= Beginning of Section =

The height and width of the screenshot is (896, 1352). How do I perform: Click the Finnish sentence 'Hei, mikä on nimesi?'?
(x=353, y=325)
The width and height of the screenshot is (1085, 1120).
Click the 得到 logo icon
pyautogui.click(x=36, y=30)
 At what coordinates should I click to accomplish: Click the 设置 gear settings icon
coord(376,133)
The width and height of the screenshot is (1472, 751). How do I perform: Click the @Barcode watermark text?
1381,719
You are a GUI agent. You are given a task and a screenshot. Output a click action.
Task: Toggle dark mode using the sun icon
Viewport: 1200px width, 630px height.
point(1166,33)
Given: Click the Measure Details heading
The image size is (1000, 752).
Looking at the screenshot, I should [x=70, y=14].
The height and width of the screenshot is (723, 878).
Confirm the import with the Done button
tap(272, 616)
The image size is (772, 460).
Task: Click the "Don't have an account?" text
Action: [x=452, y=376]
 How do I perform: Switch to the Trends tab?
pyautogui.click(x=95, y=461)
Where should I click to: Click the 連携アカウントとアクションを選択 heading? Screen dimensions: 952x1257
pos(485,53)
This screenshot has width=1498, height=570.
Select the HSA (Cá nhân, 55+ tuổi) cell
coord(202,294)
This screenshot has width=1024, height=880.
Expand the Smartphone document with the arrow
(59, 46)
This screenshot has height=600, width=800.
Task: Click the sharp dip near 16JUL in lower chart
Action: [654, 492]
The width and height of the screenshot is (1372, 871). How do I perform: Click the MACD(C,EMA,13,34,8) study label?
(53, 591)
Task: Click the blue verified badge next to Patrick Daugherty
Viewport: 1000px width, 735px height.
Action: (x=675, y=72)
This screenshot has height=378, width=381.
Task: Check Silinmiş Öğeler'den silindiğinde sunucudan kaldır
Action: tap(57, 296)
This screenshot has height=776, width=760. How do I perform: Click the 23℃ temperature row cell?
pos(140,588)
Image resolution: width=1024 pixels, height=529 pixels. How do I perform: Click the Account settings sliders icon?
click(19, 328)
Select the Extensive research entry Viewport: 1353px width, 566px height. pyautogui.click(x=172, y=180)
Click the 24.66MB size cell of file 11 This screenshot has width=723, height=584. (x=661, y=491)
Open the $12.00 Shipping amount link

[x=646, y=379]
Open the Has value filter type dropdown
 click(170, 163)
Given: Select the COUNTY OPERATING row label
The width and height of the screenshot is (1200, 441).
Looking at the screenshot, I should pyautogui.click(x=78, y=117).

= End of Section =

> WORK TO COMPLETE: Word for word, copy out the entries.

> YOUR RESPONSE:
The height and width of the screenshot is (896, 1352). How do I perform: Click the Finnish sentence 'Hei, mikä on nimesi?'?
(x=353, y=325)
The width and height of the screenshot is (1085, 1120).
Click the 得到 logo icon
pyautogui.click(x=36, y=30)
 At what coordinates should I click to accomplish: Click the 设置 gear settings icon
coord(376,133)
The width and height of the screenshot is (1472, 751). How do I perform: Click the @Barcode watermark text?
1381,719
You are a GUI agent. You are given a task and a screenshot. Output a click action.
Task: Toggle dark mode using the sun icon
Viewport: 1200px width, 630px height.
point(1166,33)
Given: Click the Measure Details heading
The image size is (1000, 752).
Looking at the screenshot, I should [x=70, y=14].
The height and width of the screenshot is (723, 878).
Confirm the import with the Done button
tap(272, 616)
The image size is (772, 460).
Task: Click the "Don't have an account?" text
Action: [x=452, y=376]
 How do I perform: Switch to the Trends tab?
pyautogui.click(x=95, y=461)
Where should I click to: Click the 連携アカウントとアクションを選択 heading? Screen dimensions: 952x1257
pos(485,53)
This screenshot has width=1498, height=570.
Select the HSA (Cá nhân, 55+ tuổi) cell
coord(202,294)
This screenshot has width=1024, height=880.
Expand the Smartphone document with the arrow
(59, 46)
This screenshot has height=600, width=800.
Task: Click the sharp dip near 16JUL in lower chart
Action: [654, 492]
The width and height of the screenshot is (1372, 871). How do I perform: Click the MACD(C,EMA,13,34,8) study label?
(53, 591)
Task: Click the blue verified badge next to Patrick Daugherty
Viewport: 1000px width, 735px height.
Action: (x=675, y=72)
This screenshot has height=378, width=381.
Task: Check Silinmiş Öğeler'den silindiğinde sunucudan kaldır
Action: tap(57, 296)
This screenshot has height=776, width=760. How do I perform: Click the 23℃ temperature row cell?
pos(140,588)
Image resolution: width=1024 pixels, height=529 pixels. How do I perform: Click the Account settings sliders icon?
click(19, 328)
Select the Extensive research entry Viewport: 1353px width, 566px height. pyautogui.click(x=172, y=180)
Click the 24.66MB size cell of file 11 This screenshot has width=723, height=584. (x=661, y=491)
Open the $12.00 Shipping amount link

[x=646, y=379]
Open the Has value filter type dropdown
 click(170, 163)
Given: Select the COUNTY OPERATING row label
The width and height of the screenshot is (1200, 441).
Looking at the screenshot, I should pyautogui.click(x=78, y=117).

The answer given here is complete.